I've thought about this a few times in the past, but now I really want to go for it. My dream is to be a novel writer- and I'm going to write. But- right now, working in IT- my soul is slowly being drained away, along with my precious time (6 years here!!!). I have to get out, and waiting for a best seller to pop out is about as smart as investing my RRSP in lottery tickets, at this point.
I figure if I were to be a writer, I'd also want a part time job as well, to get out of the house- one thing that I'd LOVE to do is be a realtor. Is this really a bad job for an INFP? My father in law (or almost, anyways) is a realtor, so I have an in, so to speak. I have someone who would help me and coach me. I should mention that though I'm an I, I do have strong E tendencies. I've come out of my shell quite a bit since high school.
Sales appeals to me because I want to work flexible hours, and be responsible for how much I make. If I don't make any money, it's because I'm not working hard enough. I also love houses- I love going to opens, viewing new places, etc. I do like to meet new people, but that's the hardest part for me. Asking people for their business. As an INFP, I'm not very direct- I'd want to make sure people were 100% happy, and not push them to buy. Makes a good realtor, I think, but not a good sales man. Maybe I could learn to market myself, and get a good network of clients?
So... any realtors out there who are INFP's, who would talk to me about it? My mother in alw is a career counsellor, said I'd be great at it,a nd should go for it- then int he next breath, told me it's a great job tohave when raising kids cause it's so flexble. That kind of turned me off (I'm 25, not ready for kids, she's pushing for grand kids, lol). On the flip side, she's been teaching MBTI types...so if it was a bad choice for me, I think she'd have said so. On the other hand, she knows I hate my current job, and that I just want to get out. I've been taking personality tests for years, trying to find my ideal job. I don't thin there is one- for me, anyways. I don't really WANT to work. If I had the choice, I wouldn't do anything (I'm bad- but also burnt out from current job). BUT...to me, selling houses doesn't sound like work. It looks like fun. Am I crazy? I ahve seen it first hand, I know you have to work some weekends and nights. And are you really helping people? Isn't that the INFP goal, to make the world a better place?
As usual, I'm a bit confused. It would cost me $3,000 to get my license (after course & license fees) and take about 4 months. I would have to sell one condo/house a month to make what I'm making right now. Sounds like a plan.

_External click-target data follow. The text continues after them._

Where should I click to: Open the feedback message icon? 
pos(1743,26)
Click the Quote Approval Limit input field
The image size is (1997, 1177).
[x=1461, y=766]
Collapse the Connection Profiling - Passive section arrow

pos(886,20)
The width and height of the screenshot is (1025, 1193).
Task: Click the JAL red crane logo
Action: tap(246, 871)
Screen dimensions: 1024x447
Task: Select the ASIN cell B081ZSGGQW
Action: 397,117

Or is it? I know me- I get all these ideas, and try all these things. I took diving lessons, motorcycle lessons, took up quilting (Well, i bought the stuff, never did make it). I have a new interest every week. And I kick myself for getting into things I can't get out of. I don't wan to waste 3,000 that I can't afford. I want to make sure it's something I'd at least somewhat enjoy doing. Other than reading reael estate mags,my only other interests are reading and traveling. Whats a girl to do?